▸ **Stored records**

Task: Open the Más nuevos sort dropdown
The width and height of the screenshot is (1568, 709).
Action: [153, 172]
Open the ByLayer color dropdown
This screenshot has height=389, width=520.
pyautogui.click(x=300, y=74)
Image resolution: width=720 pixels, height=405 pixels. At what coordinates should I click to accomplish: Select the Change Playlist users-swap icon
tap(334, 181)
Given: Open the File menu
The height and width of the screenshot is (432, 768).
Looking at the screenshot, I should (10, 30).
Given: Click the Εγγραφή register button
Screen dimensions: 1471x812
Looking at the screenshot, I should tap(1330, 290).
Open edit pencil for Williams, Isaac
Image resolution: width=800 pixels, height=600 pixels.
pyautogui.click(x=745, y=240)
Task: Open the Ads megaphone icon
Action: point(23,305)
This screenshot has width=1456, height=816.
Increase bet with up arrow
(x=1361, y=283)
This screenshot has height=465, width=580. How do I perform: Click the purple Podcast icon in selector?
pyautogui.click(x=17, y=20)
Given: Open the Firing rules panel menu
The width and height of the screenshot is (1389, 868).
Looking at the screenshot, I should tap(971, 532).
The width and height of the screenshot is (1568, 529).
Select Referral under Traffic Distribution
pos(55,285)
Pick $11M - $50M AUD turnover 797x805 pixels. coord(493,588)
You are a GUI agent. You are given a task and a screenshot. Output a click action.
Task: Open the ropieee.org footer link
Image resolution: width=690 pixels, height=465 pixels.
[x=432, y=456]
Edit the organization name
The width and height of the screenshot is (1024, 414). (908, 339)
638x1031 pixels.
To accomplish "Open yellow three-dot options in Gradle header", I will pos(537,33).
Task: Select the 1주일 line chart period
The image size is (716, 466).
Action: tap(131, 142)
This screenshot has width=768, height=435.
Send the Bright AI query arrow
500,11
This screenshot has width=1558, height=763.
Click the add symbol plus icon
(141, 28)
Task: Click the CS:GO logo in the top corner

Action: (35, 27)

▸ **PROBLEM REQUIREMENTS**
Each record above has to be set down again, exactly and completely.

▸ **EXERCISE RESULT**
Task: Open the Más nuevos sort dropdown
The width and height of the screenshot is (1568, 709).
Action: [153, 172]
Open the ByLayer color dropdown
This screenshot has height=389, width=520.
pyautogui.click(x=300, y=74)
Image resolution: width=720 pixels, height=405 pixels. At what coordinates should I click to accomplish: Select the Change Playlist users-swap icon
tap(334, 181)
Given: Open the File menu
The height and width of the screenshot is (432, 768).
Looking at the screenshot, I should (10, 30).
Given: Click the Εγγραφή register button
Screen dimensions: 1471x812
Looking at the screenshot, I should tap(1330, 290).
Open edit pencil for Williams, Isaac
Image resolution: width=800 pixels, height=600 pixels.
pyautogui.click(x=745, y=240)
Task: Open the Ads megaphone icon
Action: point(23,305)
This screenshot has width=1456, height=816.
Increase bet with up arrow
(x=1361, y=283)
This screenshot has height=465, width=580. How do I perform: Click the purple Podcast icon in selector?
pyautogui.click(x=17, y=20)
Given: Open the Firing rules panel menu
The width and height of the screenshot is (1389, 868).
Looking at the screenshot, I should tap(971, 532).
The width and height of the screenshot is (1568, 529).
Select Referral under Traffic Distribution
pos(55,285)
Pick $11M - $50M AUD turnover 797x805 pixels. coord(493,588)
You are a GUI agent. You are given a task and a screenshot. Output a click action.
Task: Open the ropieee.org footer link
Image resolution: width=690 pixels, height=465 pixels.
[x=432, y=456]
Edit the organization name
The width and height of the screenshot is (1024, 414). (908, 339)
638x1031 pixels.
To accomplish "Open yellow three-dot options in Gradle header", I will pos(537,33).
Task: Select the 1주일 line chart period
The image size is (716, 466).
Action: tap(131, 142)
This screenshot has width=768, height=435.
Send the Bright AI query arrow
500,11
This screenshot has width=1558, height=763.
Click the add symbol plus icon
(141, 28)
Task: Click the CS:GO logo in the top corner

Action: (35, 27)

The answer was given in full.